WORK INSTRUCTION: Which lines of the entries below include "height"? List them all.

DATASET CONTENT:

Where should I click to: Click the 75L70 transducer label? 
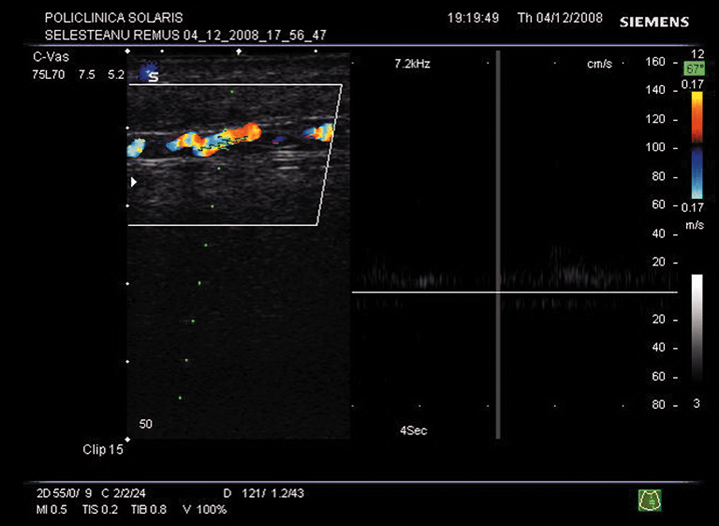click(x=50, y=74)
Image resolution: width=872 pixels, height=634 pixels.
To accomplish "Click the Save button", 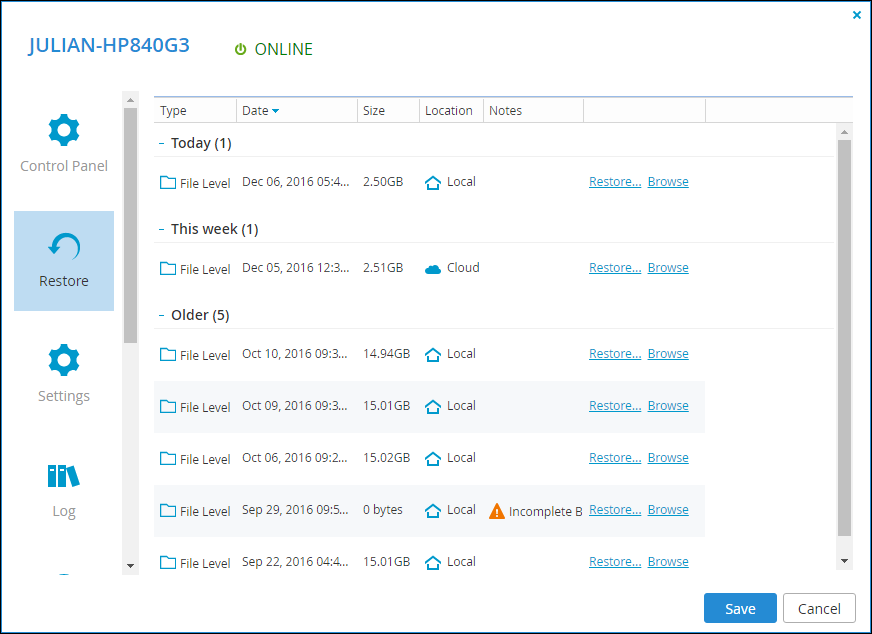I will pos(740,608).
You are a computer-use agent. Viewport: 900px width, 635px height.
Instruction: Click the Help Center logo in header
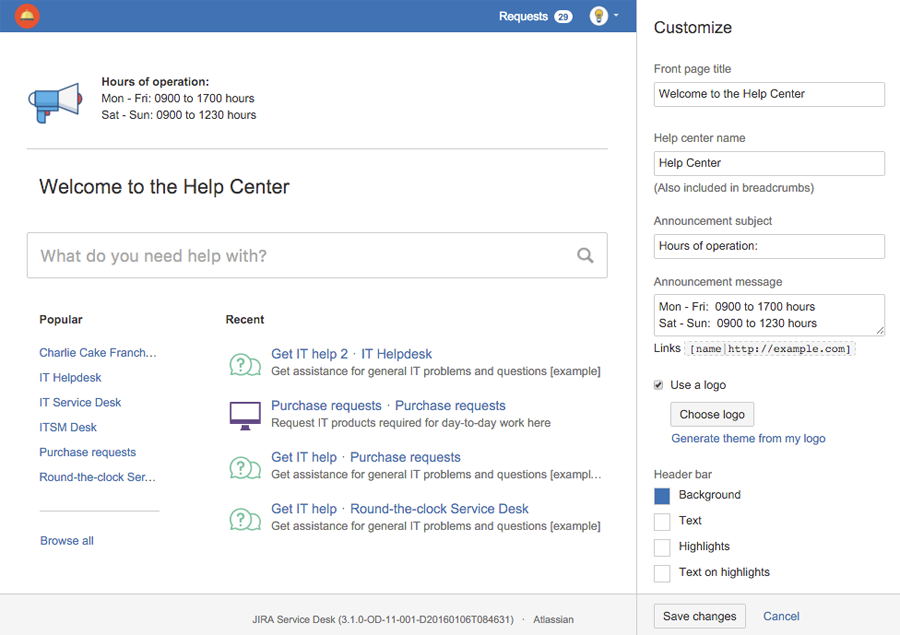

ANSWER SPACE:
Image resolution: width=872 pixels, height=634 pixels.
You are a computer-use agent. Viewport: 900px width, 635px height.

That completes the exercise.